- RECORD EXTRACTS:
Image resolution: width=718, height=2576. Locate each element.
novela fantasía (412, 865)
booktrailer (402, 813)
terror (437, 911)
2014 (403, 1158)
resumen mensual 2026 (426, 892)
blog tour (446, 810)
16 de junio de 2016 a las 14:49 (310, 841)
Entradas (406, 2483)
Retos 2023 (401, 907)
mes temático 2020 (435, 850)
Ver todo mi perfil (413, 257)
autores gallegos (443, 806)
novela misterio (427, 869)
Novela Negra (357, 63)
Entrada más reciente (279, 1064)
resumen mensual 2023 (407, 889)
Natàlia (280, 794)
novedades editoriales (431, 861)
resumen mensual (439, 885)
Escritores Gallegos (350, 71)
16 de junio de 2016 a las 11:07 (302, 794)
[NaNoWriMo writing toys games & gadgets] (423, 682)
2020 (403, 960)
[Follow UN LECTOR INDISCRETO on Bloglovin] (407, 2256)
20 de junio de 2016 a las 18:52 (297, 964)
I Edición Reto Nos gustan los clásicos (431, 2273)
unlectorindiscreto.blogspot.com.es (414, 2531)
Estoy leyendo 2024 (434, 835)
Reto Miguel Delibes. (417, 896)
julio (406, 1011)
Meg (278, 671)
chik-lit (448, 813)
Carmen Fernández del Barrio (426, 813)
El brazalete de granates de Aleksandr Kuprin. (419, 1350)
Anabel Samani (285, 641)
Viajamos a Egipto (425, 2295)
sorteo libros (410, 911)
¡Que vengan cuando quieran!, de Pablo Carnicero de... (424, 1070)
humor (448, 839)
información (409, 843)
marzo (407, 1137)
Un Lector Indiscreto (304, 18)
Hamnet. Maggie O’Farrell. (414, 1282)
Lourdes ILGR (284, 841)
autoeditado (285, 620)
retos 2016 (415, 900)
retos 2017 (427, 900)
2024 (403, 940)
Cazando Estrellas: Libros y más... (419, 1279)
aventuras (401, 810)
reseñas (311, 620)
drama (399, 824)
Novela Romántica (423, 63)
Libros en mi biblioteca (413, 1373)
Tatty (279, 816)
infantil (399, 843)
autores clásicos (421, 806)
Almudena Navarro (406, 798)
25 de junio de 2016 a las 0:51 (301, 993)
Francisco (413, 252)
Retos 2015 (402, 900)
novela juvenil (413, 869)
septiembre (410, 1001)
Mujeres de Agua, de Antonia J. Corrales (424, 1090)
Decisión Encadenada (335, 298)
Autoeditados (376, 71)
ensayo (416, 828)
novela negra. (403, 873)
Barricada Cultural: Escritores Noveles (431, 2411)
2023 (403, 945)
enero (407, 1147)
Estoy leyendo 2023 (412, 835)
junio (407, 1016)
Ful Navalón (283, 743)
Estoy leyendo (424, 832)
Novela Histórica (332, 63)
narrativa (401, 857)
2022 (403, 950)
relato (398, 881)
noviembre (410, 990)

- TO DO:
Output only the count of lines in the data containing "autores".

- RESPONSE BOX:
2